Saved data entries
* * * * * * *
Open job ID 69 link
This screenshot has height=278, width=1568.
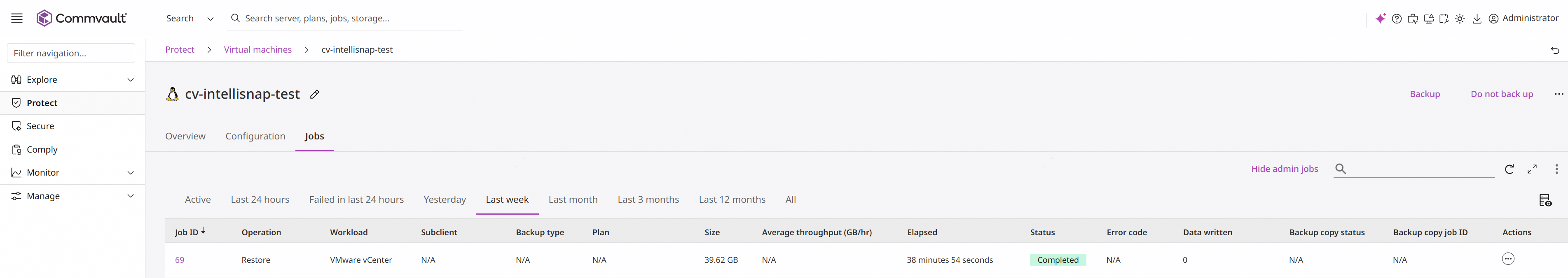180,260
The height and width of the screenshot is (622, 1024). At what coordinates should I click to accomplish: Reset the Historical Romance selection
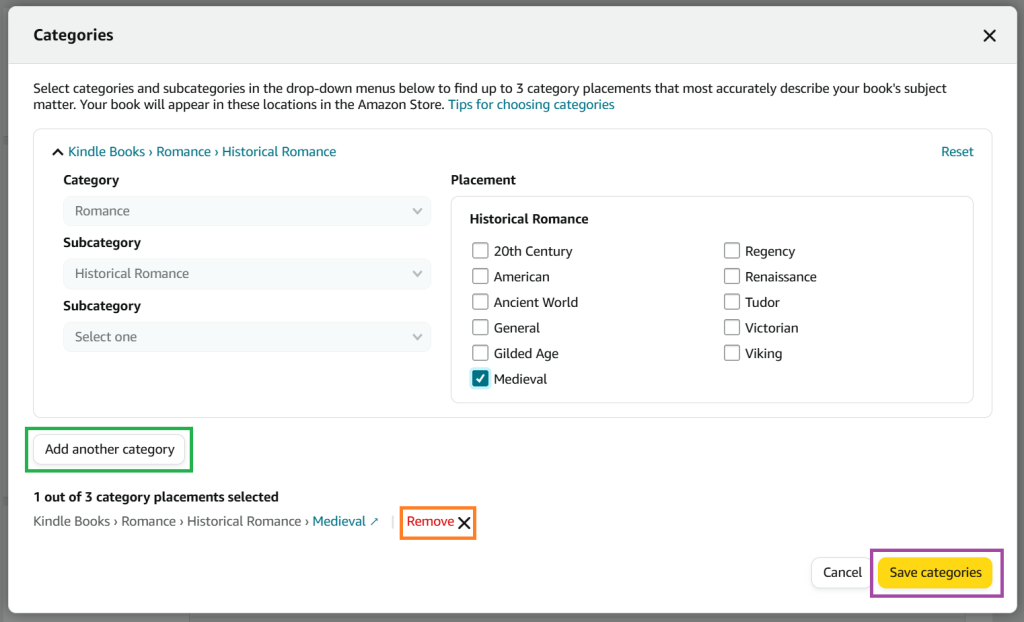pyautogui.click(x=957, y=151)
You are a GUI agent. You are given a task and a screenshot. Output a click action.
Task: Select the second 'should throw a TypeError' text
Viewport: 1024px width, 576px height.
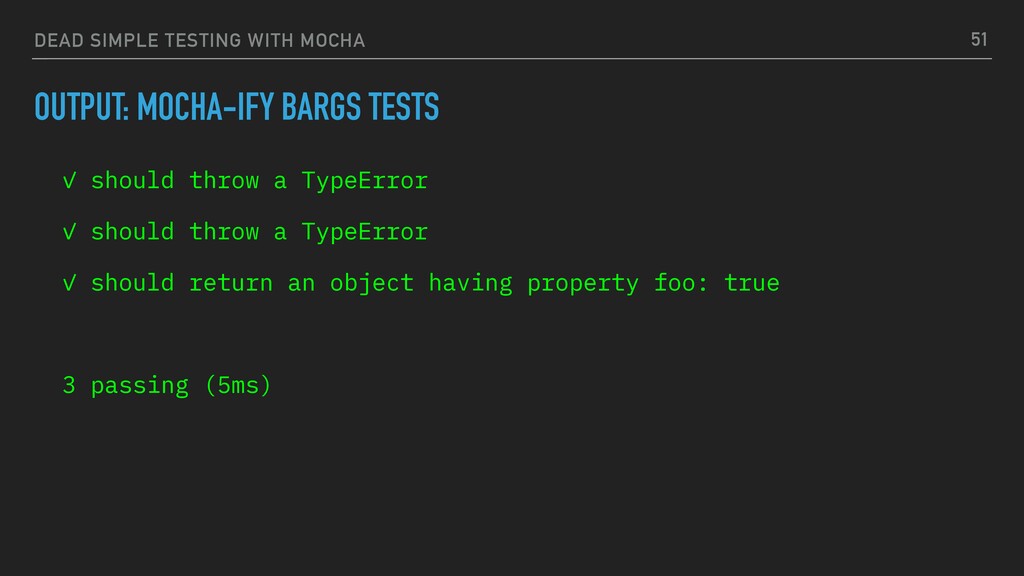tap(259, 232)
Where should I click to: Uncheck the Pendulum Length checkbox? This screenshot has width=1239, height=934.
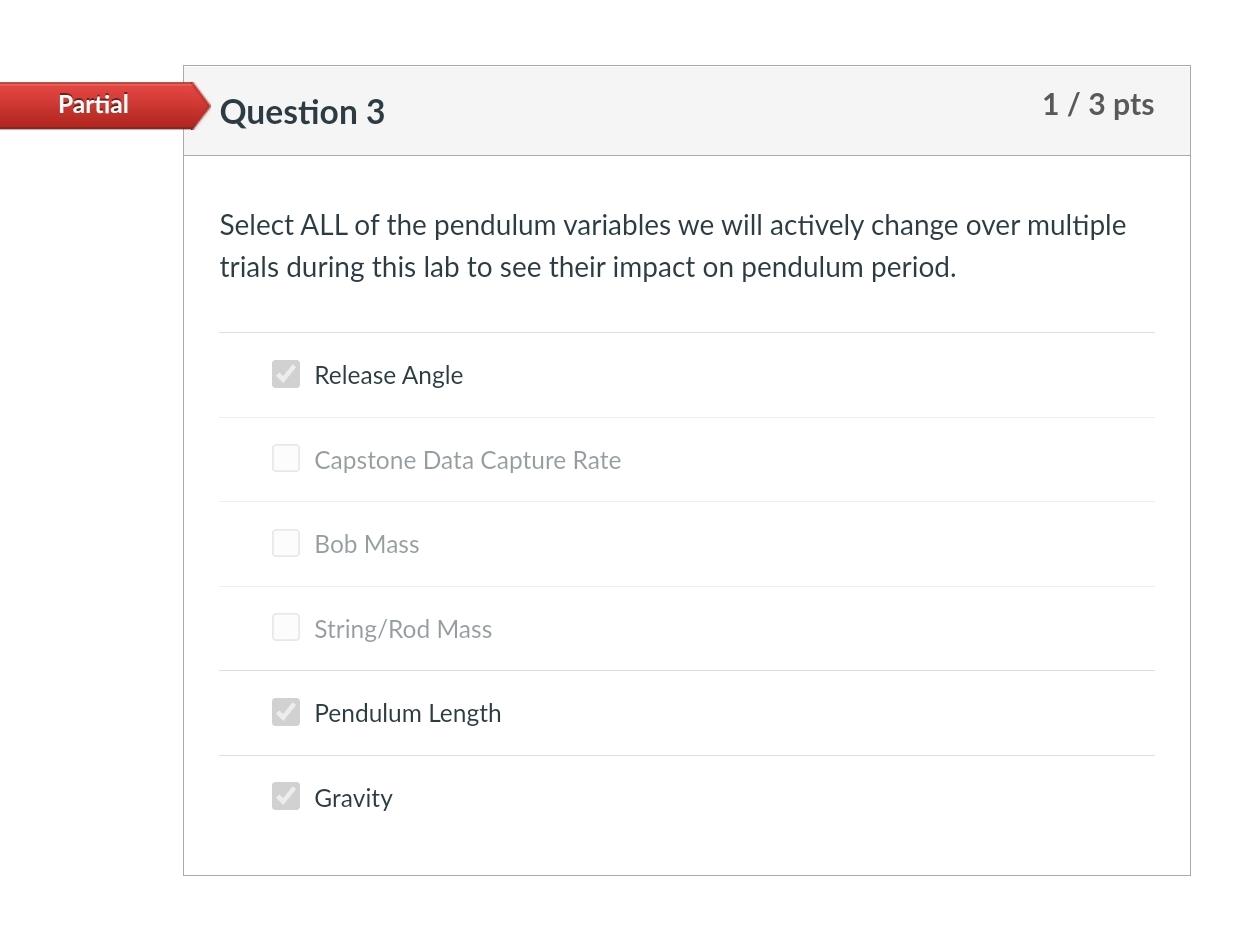pyautogui.click(x=285, y=712)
* * * * * * *
■ **WHAT THE EXERCISE ASKS**
From the line containing "The height and" to the end of the data above, give those lines again verbatim, with both endpoints included and no images.

■ **RESULT OF THE EXERCISE**
The height and width of the screenshot is (622, 1024). At what coordinates should I click to accomplish: Reset the Historical Romance selection
pyautogui.click(x=957, y=151)
You are a GUI agent. You are given a task and a screenshot. Output a click action.
Task: Select the second 'should throw a TypeError' text
Viewport: 1024px width, 576px height.
tap(259, 232)
Where should I click to: Uncheck the Pendulum Length checkbox? This screenshot has width=1239, height=934.
pyautogui.click(x=285, y=712)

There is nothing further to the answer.